Here is our little five acres. This was taken in 2005. We now have a full size (60mx20m) dressage ring that starts in the top left corner and runs along the back tree line. You can see our neighbor's horses on the left side of our drive, and the other neighbor's drive to the right. One mare was at the breeder's, but we wented her in the pic, so we asked them to copy the other mini, put her over a dirt patch in the original, and make her black. They forgot the black part, so there are now two of her



Oh well! Somewhere in the front yard my golden retriever (who we lost last year) is running around, I can't find her today, but she's obvious in the original!


----------



## vvf (Jan 25, 2009)

Here is our place taken in 2002. This is just the main buildings. The horses must have all been out in the pasture the day this was taken.

All the buildings have since been painted. (and probably need repainted again lol)






I think the cost was around $300 for the photo.

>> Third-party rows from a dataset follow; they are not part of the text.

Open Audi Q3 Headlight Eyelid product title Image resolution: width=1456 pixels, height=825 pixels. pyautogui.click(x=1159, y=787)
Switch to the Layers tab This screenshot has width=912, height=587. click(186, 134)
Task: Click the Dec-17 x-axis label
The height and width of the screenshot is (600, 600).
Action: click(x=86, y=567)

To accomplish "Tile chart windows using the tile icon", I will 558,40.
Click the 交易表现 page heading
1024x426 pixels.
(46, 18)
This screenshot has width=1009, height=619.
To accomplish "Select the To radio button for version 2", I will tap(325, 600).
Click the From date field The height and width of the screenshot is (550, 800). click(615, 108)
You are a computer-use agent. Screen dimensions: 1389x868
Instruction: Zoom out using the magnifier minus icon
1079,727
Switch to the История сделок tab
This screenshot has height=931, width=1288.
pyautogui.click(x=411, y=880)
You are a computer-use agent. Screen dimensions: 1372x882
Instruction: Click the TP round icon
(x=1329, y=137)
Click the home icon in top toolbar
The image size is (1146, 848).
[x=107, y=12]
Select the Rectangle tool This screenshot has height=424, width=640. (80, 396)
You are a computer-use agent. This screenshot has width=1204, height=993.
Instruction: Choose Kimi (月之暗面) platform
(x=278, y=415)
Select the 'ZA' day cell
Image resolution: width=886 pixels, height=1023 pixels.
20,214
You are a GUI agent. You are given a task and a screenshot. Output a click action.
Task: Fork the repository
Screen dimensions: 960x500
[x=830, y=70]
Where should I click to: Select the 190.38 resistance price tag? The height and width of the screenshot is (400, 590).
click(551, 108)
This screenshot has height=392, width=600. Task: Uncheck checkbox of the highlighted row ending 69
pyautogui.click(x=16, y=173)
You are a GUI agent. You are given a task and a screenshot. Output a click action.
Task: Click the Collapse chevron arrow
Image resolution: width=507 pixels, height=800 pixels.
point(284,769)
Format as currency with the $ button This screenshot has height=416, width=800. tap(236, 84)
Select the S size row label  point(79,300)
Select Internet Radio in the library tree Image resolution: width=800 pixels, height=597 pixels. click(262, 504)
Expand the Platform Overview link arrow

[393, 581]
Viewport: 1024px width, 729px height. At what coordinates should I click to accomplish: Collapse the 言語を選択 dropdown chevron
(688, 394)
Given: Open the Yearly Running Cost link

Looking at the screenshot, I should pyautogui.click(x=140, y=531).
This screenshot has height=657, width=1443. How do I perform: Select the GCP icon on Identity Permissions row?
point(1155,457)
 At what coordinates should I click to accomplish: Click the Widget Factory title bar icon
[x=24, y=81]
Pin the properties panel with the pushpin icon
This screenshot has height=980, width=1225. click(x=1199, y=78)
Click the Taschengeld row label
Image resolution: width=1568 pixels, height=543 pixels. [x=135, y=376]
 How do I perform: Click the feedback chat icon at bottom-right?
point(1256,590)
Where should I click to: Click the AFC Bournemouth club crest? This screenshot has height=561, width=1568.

We got this cool barn shaped frame with clock in it, and also got 2 other pictures (the same picture) in smaller frames.


----------



## Mona (Jan 25, 2009)

WOW, that's really unique Cindy!! VERY NICE!!


----------



## afoulk (Jan 26, 2009)

This is our place. We have been working on it for over 20 years now and love it here

Arlene


----------



## Filipowicz Farm (Jan 26, 2009)

We have been to Arlene Foulks place and it is beautiful. Arlene the shot from the air is stunning can now really see it in a different view . Love it


----------



## Kendra (Jan 26, 2009)

An OLD scan of our place .... come to that, I suppose it's a pretty old picture now too! Though we have one that's much older as well, neat to see the changes between the two!


----------